- Born: 10 September 1988 (age 37) Reconquista, Santa Fe, Argentina
- Education: Antonio Fuentes del Arco; Instituto Universitario Nacional de Arte;
- Occupations: Vedette, dancer, acrobat, actress, model, choreographer, singer
- Known for: Premios Carlos 2012 Best Vedette
- Modeling information
- Height: 1.70 m (5 ft 7 in)
- Hair color: Blonde
- Eye color: Brown – green
- Website: twitter.com/EstefiBacca

= Estefanía Bacca =

Argentine vedette, acrobat-dancer, actress, model and choreographer

Estefanía Bacca is an Argentine vedette, acrobat-dancer, actress, model and choreographer. She received her licence as dance instructor (specialist in musical comedy) in Instituto Universitario Nacional de Arte in Buenos Aires. She has modeled for Paparazzi Online and Maxim in Argentina.

**EXERCISE REQUIREMENTS:**
a: From the Estefanía Bacca profile, repeat everything from "- Born: 10 September" down to "(5 ft 7 in)".
b: Answer these questions using the Estefanía Bacca profile:
(i) Where was she born?
(ii) What is she known for?
(iii) Which two publications has she modeled for in Argentina?

**DATASET:**
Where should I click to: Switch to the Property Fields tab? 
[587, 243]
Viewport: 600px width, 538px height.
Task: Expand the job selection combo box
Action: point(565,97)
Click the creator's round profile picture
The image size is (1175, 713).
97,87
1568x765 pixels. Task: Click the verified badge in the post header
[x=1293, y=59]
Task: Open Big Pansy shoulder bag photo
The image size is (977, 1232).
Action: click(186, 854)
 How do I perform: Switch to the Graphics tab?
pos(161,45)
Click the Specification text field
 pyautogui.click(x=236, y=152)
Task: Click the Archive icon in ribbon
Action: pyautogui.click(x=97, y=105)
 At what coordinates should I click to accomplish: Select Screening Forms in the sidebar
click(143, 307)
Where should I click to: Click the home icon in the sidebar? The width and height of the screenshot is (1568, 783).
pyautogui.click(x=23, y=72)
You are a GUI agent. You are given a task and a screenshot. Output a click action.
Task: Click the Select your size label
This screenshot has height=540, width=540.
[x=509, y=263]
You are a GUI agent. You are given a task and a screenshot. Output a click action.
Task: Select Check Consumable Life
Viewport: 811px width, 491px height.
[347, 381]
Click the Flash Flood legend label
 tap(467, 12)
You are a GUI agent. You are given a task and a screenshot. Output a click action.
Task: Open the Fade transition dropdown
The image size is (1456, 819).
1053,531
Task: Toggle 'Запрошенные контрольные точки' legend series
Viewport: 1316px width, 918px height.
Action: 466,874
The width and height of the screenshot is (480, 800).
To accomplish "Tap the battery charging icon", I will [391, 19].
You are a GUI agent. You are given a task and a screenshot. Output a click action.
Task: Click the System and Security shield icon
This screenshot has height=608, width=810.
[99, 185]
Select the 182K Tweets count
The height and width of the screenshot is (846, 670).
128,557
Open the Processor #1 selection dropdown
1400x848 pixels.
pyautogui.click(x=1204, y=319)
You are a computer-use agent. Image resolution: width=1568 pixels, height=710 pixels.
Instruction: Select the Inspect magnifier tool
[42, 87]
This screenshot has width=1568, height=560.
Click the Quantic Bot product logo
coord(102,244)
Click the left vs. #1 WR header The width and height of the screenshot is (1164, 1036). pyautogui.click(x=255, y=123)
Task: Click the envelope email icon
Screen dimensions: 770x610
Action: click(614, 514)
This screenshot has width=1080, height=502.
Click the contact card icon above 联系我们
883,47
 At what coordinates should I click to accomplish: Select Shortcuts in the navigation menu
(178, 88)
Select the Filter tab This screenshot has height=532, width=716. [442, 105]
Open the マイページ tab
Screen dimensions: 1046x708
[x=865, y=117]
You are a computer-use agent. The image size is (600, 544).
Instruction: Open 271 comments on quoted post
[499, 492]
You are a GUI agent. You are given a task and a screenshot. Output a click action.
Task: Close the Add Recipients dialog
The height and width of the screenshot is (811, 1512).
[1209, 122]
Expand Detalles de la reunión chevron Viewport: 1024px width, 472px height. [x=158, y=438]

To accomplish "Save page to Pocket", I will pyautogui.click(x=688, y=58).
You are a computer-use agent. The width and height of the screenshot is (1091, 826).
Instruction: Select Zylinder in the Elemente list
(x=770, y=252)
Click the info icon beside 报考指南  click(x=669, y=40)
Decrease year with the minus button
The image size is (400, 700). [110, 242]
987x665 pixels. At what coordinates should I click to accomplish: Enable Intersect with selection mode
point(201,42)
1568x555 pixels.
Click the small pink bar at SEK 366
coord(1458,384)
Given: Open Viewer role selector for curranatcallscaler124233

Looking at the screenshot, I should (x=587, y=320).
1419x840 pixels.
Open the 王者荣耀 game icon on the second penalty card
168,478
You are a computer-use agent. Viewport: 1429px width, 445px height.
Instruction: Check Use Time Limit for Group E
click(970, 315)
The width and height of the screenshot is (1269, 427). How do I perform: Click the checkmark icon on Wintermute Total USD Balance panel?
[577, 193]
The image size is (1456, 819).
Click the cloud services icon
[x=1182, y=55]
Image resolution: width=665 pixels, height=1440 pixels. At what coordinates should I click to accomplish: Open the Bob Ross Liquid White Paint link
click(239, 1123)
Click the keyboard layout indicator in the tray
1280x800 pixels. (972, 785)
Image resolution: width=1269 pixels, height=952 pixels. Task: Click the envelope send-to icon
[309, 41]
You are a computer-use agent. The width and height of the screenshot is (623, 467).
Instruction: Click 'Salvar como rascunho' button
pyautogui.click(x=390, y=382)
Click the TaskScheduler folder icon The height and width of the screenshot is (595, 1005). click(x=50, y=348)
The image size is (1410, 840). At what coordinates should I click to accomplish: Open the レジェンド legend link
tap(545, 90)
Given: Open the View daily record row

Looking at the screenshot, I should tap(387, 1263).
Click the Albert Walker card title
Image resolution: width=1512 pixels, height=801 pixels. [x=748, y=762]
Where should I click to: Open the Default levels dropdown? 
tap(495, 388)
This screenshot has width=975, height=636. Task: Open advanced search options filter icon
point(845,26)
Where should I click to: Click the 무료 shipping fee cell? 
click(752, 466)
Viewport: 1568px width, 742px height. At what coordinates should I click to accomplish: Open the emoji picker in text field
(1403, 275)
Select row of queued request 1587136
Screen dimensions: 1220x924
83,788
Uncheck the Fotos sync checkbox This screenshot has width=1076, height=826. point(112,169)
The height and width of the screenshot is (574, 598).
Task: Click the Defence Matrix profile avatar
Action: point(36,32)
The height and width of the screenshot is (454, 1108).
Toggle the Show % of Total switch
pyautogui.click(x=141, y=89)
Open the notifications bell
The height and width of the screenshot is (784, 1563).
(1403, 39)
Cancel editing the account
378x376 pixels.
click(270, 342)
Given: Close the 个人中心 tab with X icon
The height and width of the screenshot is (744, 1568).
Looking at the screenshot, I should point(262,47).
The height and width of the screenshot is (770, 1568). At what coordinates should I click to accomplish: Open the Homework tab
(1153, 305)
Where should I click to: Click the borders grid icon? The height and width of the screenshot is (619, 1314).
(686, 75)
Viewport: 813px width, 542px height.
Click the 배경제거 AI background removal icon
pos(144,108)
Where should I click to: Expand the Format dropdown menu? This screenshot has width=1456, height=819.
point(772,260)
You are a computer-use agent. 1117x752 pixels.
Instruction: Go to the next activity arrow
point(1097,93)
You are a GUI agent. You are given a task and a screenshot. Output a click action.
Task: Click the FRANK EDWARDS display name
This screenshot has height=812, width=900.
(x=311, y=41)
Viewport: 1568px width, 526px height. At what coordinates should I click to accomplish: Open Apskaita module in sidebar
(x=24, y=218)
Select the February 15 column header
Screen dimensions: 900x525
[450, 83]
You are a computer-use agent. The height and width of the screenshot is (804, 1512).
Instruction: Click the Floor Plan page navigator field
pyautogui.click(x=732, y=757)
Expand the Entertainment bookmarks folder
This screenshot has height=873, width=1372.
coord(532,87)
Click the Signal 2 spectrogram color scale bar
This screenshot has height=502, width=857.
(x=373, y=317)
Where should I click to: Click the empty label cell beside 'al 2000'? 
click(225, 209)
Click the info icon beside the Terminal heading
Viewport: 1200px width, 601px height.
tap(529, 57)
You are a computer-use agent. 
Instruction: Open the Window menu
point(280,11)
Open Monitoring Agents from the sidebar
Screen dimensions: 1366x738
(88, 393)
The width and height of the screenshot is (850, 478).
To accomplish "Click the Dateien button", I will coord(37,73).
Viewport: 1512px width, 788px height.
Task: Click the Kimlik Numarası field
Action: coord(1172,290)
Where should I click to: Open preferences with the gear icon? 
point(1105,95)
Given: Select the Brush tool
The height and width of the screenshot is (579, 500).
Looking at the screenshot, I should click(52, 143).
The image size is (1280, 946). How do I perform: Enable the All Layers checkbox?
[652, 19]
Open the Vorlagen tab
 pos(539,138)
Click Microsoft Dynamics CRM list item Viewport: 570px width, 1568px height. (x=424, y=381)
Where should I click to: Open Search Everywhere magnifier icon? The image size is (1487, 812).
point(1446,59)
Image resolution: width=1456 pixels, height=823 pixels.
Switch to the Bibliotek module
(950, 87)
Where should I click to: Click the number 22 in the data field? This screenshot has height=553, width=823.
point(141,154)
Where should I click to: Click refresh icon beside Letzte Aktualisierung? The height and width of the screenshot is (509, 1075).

**PER-TASK OUTPUTS:**
a:
- Born: 10 September 1988 (age 37) Reconquista, Santa Fe, Argentina
- Education: Antonio Fuentes del Arco; Instituto Universitario Nacional de Arte;
- Occupations: Vedette, dancer, acrobat, actress, model, choreographer, singer
- Known for: Premios Carlos 2012 Best Vedette
- Modeling information
- Height: 1.70 m (5 ft 7 in)

b:
(i) Reconquista, Santa Fe, Argentina
(ii) Premios Carlos 2012 Best Vedette
(iii) Paparazzi Online and Maxim